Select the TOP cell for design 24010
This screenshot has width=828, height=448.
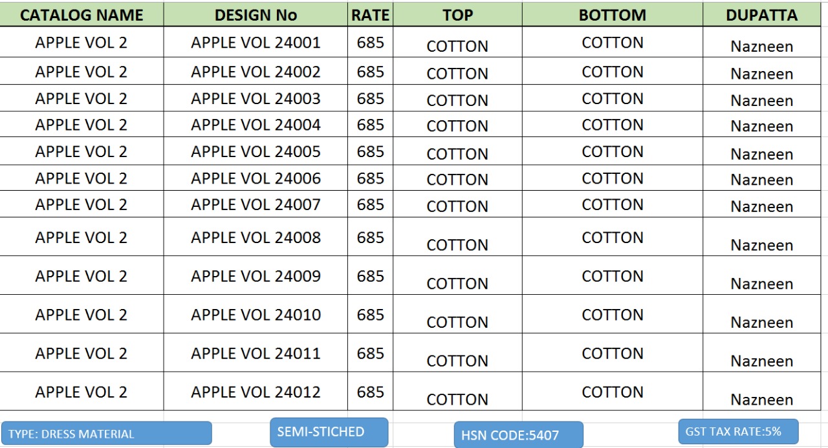[x=457, y=321]
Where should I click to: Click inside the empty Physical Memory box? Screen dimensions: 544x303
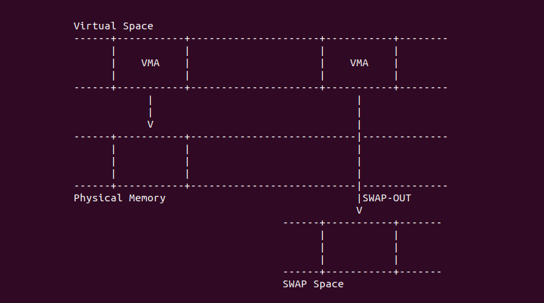(150, 161)
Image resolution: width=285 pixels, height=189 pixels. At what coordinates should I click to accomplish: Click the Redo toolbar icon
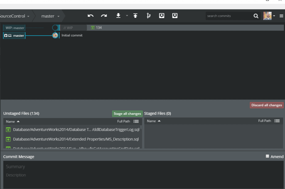(104, 16)
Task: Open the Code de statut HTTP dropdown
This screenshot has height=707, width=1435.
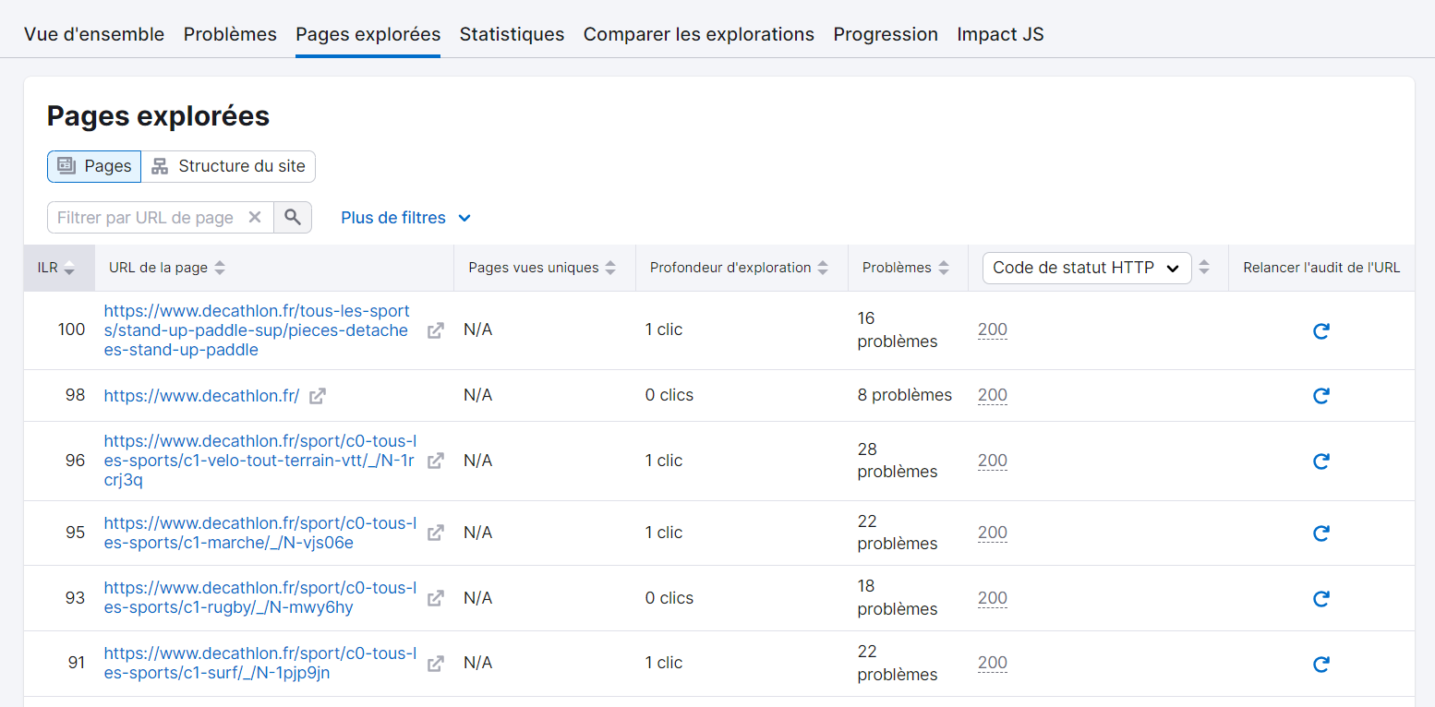Action: [1086, 267]
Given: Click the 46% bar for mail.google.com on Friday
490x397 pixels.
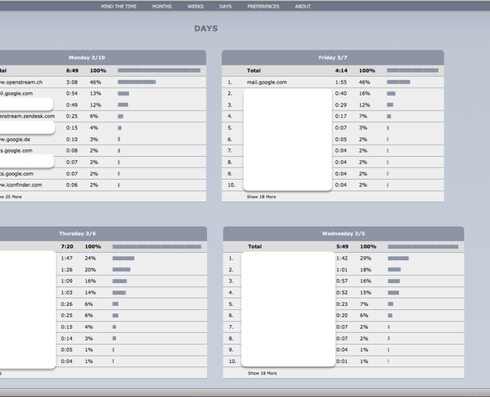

• **AIM OF THE TASK**
Every record, word for word, should be given back without its pictures.

• **TASK SOLUTION**
Select the TOP cell for design 24010
This screenshot has width=828, height=448.
[x=457, y=321]
Where should I click to: Click inside the empty Physical Memory box? Screen dimensions: 544x303
(150, 161)
Image resolution: width=285 pixels, height=189 pixels. At what coordinates should I click to accomplish: Click the Redo toolbar icon
(104, 16)
Task: Open the Code de statut HTTP dropdown
This screenshot has height=707, width=1435.
Action: [1086, 267]
Given: Click the 46% bar for mail.google.com on Friday
490x397 pixels.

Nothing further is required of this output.